Beirut, 8 and 14 July 2021
This past year, like the one before it, was shrouded in grief. During that time, not only has Lebanon witnessed the worst financial and economic crisis in its history – the result of a decades-long Ponzi scheme led by the Central Bank and the Lebanese ruling class – but also the catastrophic Beirut Port explosion last August, which killed over 200 people, injured thousands and made more than 300,000 people homeless. As well as a global pandemic. Looking back on this time, I have to check my phone’s impossibly large photo library to try and retrieve a moment I stole away to watch a film or see a show in town. There weren’t that many. And I didn’t keep a record of any of them. That is not to say things were not happening; local cultural spaces and galleries were painstakingly installing shows and organising events, albeit small, some of which I was a part of in some capacity. I remember berating myself for not having the energy to see exhibitions that I should have gone to see, if only to enact change on the sluggish cadence that the city continually imposes on us. But it’s no use to push oneself to feel generous and inviting when you’re moving through the motions of grief, loss and exhaustion.
Yet on two different occasions in July I decided on a whim to shake myself out of this torpor by watching a pair of documentary films screened under the framework of Metropolis Cinema’s ‘Écrans du réel’, a yearly documentary film festival, which returned to the screens this year after being interrupted by the pandemic. It was my first time in a cinema since the pandemic started, and the weather was already punishingly hot and humid in Beirut, with very few electricity hours to turn on the air-conditioning at home. So it was such a relief to know that I could walk a few minutes and spend a couple of hours in a large, dark air-conditioned cinema. The fuel crisis had already become a painful reality by then and would worsen in the coming scorching months. In fact, it might have been impossible to host the film programme at all had it been scheduled a month later.
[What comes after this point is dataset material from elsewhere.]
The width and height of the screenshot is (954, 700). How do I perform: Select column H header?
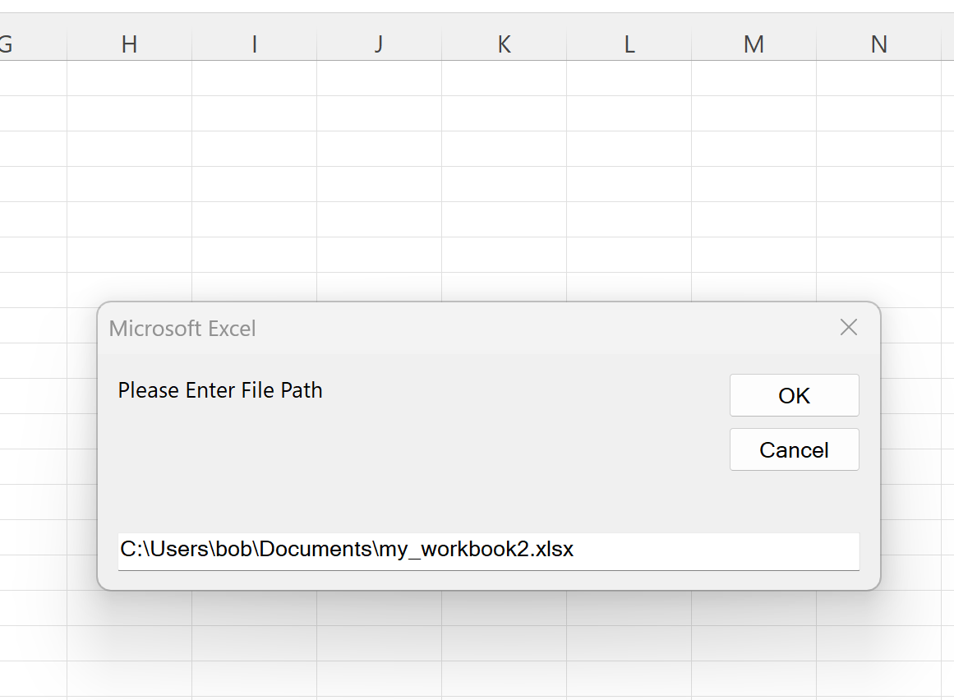point(128,44)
While I hid away in the dark, the two films, screened only days apart, seemed to reflect the inescapable realities of Lebanon. The first was Overseas (2019), a documentary by South Korean filmmaker Sung-A Yoon, which chronicles the rigorous training that young Filipino women receive before being employed in households across the Gulf region and other countries in Asia. The second was Lebanese filmmaker Mohamed Soueid’s sprawling three-hour The Insomnia of a Serial Dreamer (2020). Eighteen years in the making and featuring the filmmaker’s friends and loved ones, the film revolves around prolonged conversations about love, cinema and Beirut across different temporalities. Soueid, the titular insomniac, had hoped that their stories would put him to sleep.

To me, notions of departure weighed heavily in both films. Soueid’s film seemed to mark the end of an era in Beirut. It’s as though the filmmaker was bidding farewell to a host of places, people, stubborn and recurrent images (in the manner of impossible dreams), and to a version of the city that has already faded away. It was, at times, difficult to watch, not only because of how bad things were becoming outside of that cinema but also because Soueid succeeded in reeling us into his own nostalgia.
Yoon’s film captures, through an empathetic and restrained lens, the ways in which many migrant domestic workers prepare themselves emotionally to emigrate to farflung and hostile places – Beirut being one of them. It was hard not to see the ways in which the imminent departure of these women anticipates the uncertain futures that await them at the end of their journeys. And, later, to be conscious of the fact that they were soon to arrive in the very city that Soueid was leaving behind.

This past year has seen an unprecedented exodus of people, something I’ve been unable to reckon with. These departures, often too painful to come to terms with for those who remain here, have irrevocably changed the city and its people. I fancied myself immune to these pains before these past two years, but the acute sense of loss that envelops everyday life feels endless and cruel. Perhaps because it’s impossible for us to measure. Watching these two films, however, reminded me of the necessity to think about what remains to be done in a world so bereft. On the one hand to give ourselves the time to mourn what we have lost, and on the other to persevere in the fights we started – namely on questions of labour in this country – during the uprisings of 17 October 2019. The question we are left with concerns what we can still save from the rubble of our individual pain. Though it may take some time before we can emerge from mourning and grief, what will and should remain with us is our anger.